## Recorded data:
+ + + + + + +
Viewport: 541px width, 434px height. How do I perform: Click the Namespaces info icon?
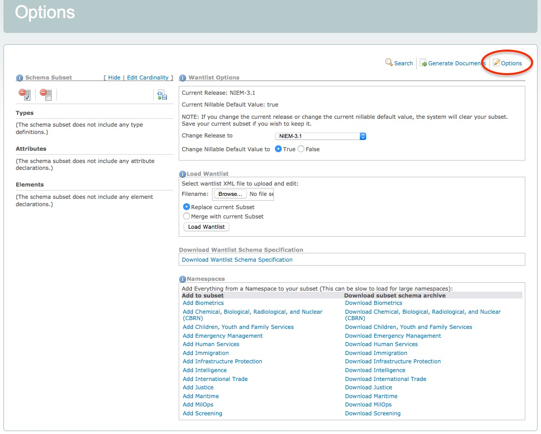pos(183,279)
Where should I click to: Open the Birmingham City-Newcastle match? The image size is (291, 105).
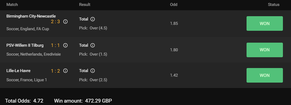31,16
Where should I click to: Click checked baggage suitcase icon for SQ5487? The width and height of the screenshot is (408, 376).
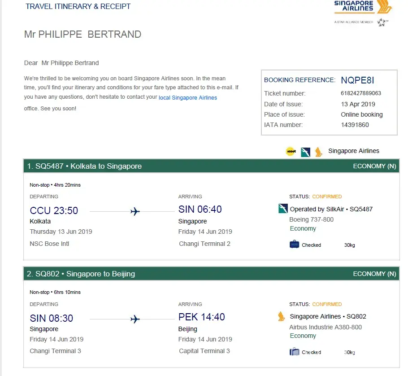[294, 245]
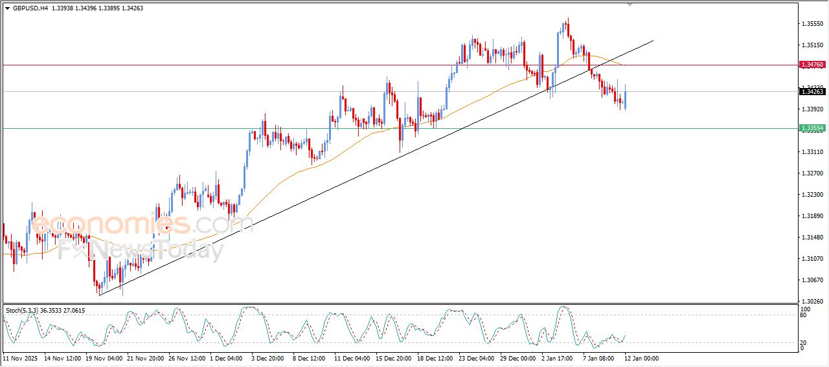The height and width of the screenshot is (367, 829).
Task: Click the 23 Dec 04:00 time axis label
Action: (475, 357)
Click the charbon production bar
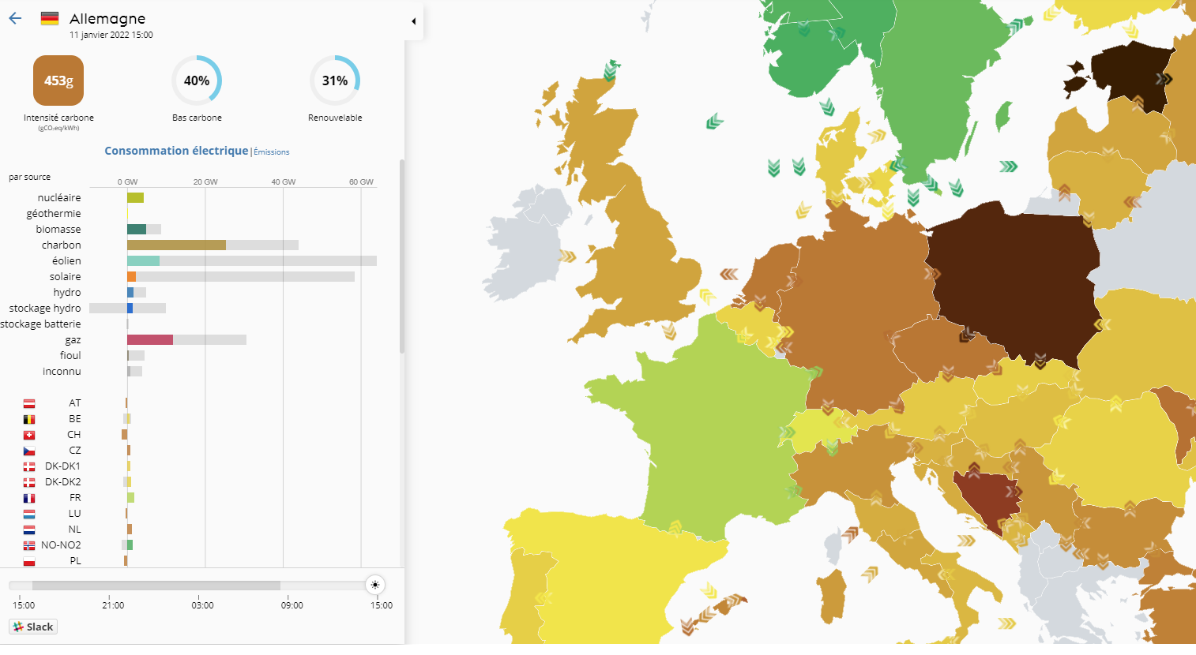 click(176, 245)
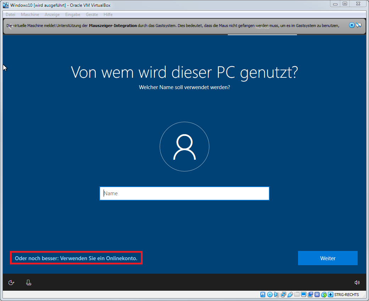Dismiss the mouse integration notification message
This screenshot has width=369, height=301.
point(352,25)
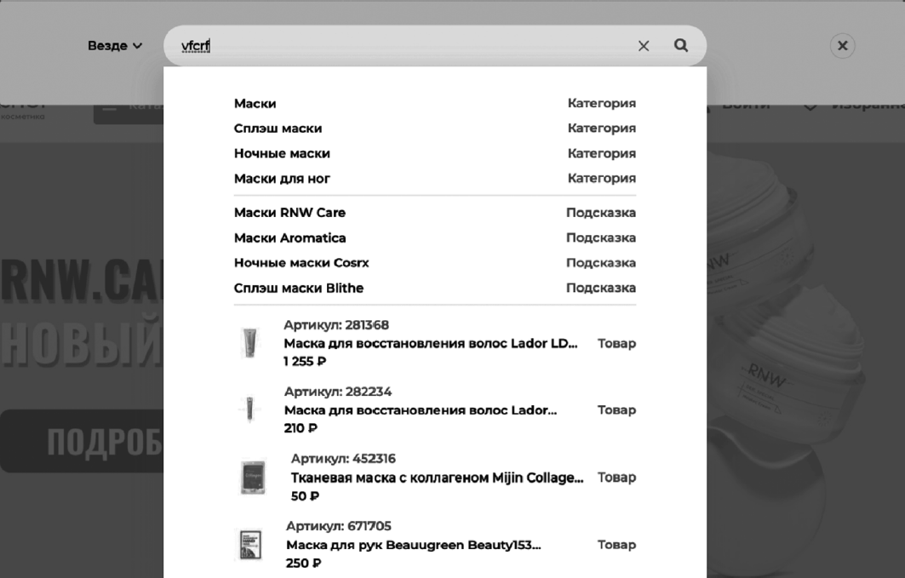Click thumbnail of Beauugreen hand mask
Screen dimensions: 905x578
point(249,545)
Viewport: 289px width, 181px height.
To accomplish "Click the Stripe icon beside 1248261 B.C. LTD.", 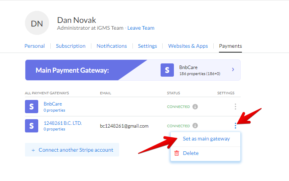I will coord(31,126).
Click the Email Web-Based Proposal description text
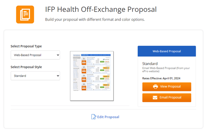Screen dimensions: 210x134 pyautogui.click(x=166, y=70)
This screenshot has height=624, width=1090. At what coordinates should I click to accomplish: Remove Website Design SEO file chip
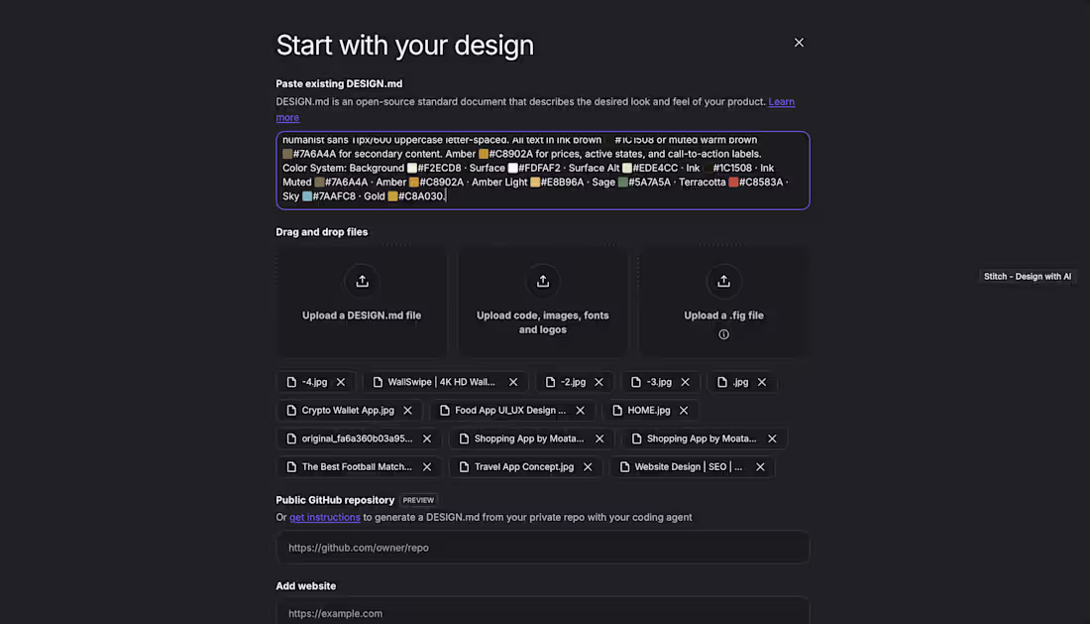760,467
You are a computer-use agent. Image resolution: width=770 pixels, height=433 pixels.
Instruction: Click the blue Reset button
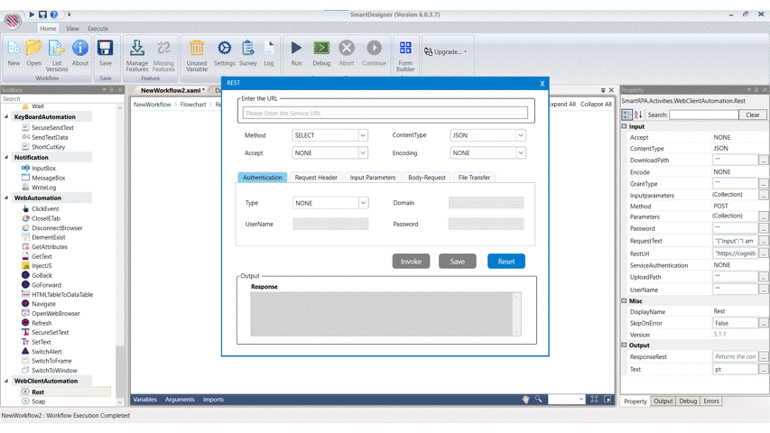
+ + + + + + +
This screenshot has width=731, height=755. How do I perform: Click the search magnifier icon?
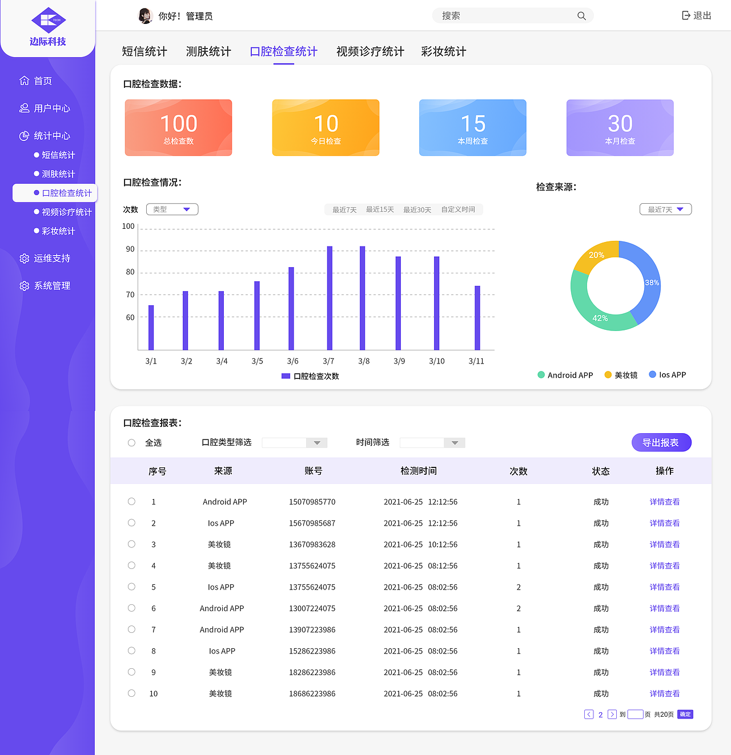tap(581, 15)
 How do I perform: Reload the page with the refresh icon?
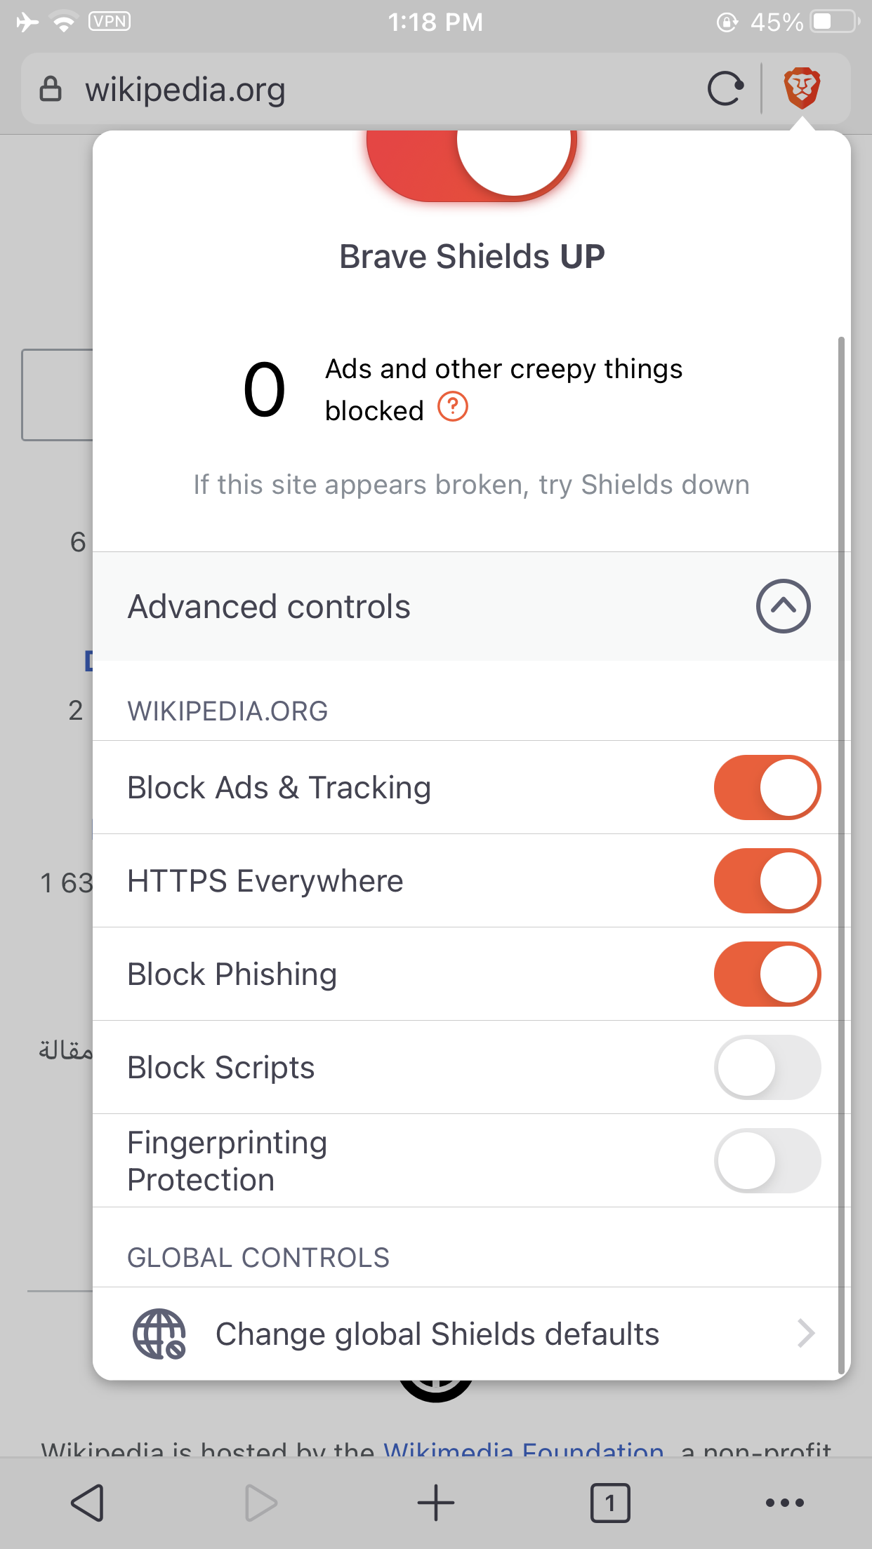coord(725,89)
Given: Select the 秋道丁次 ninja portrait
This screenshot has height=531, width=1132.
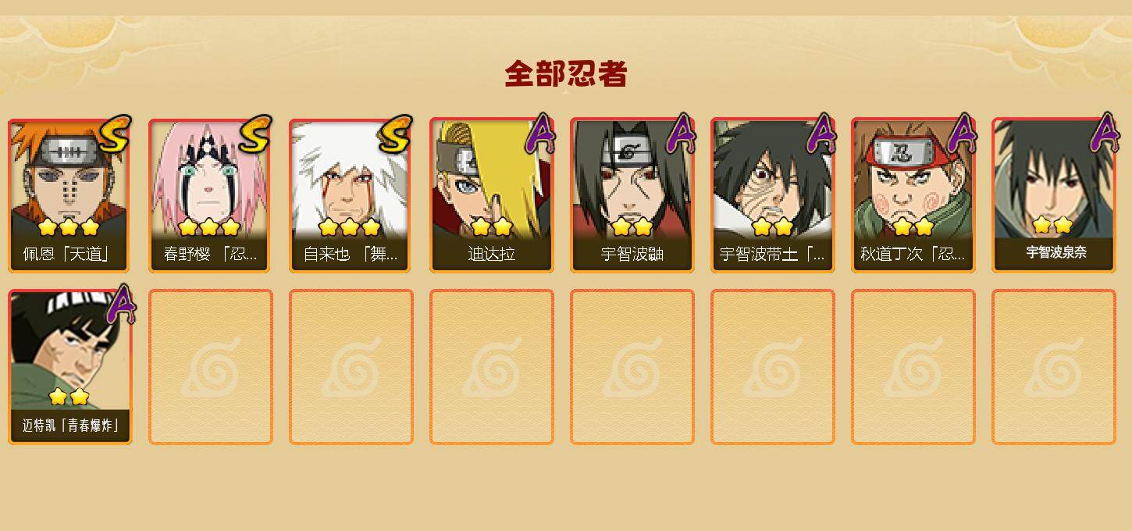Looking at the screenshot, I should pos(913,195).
+ + + + + + +
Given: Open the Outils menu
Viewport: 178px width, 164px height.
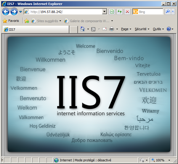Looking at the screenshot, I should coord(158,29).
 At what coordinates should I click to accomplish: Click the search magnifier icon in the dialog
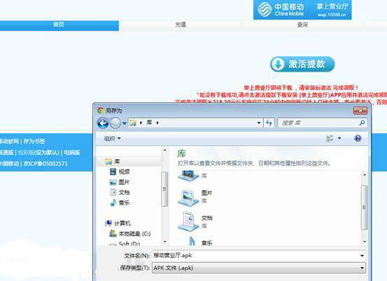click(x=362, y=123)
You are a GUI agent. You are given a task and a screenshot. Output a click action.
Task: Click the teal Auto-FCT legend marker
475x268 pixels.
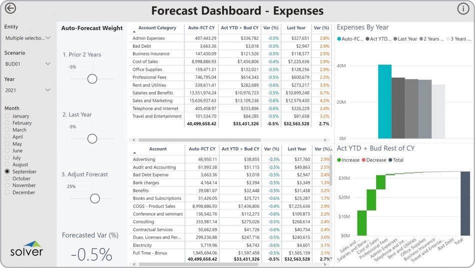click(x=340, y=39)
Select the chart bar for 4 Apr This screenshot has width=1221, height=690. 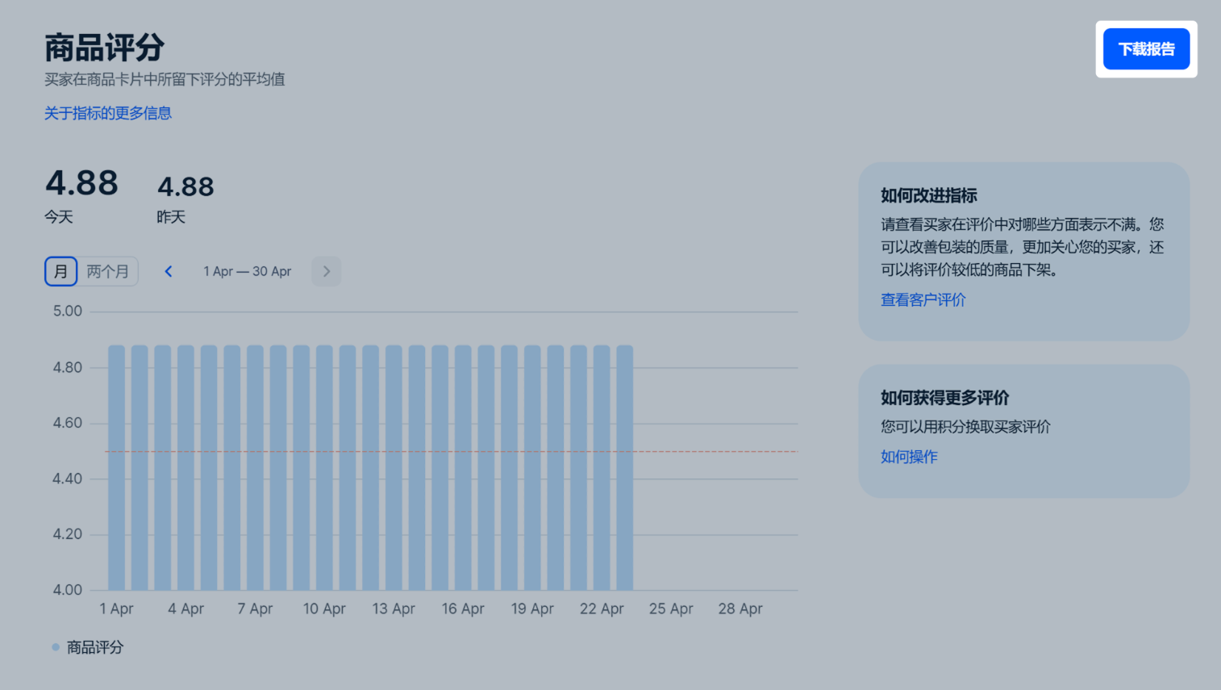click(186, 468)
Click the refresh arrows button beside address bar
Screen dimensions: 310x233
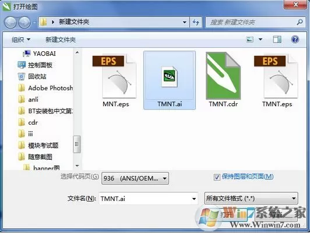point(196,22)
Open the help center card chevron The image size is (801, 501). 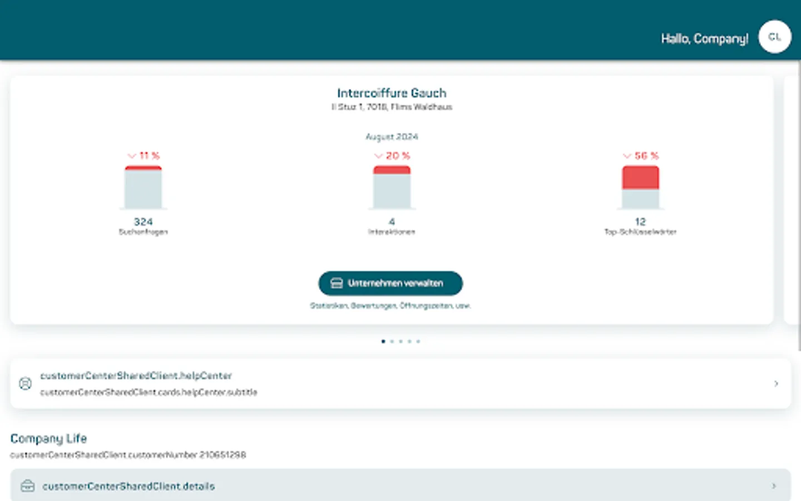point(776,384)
+ + + + + + +
## Exercise:
State how many lines of the records above contain the word "agent", giving only that number.

## Your response:
2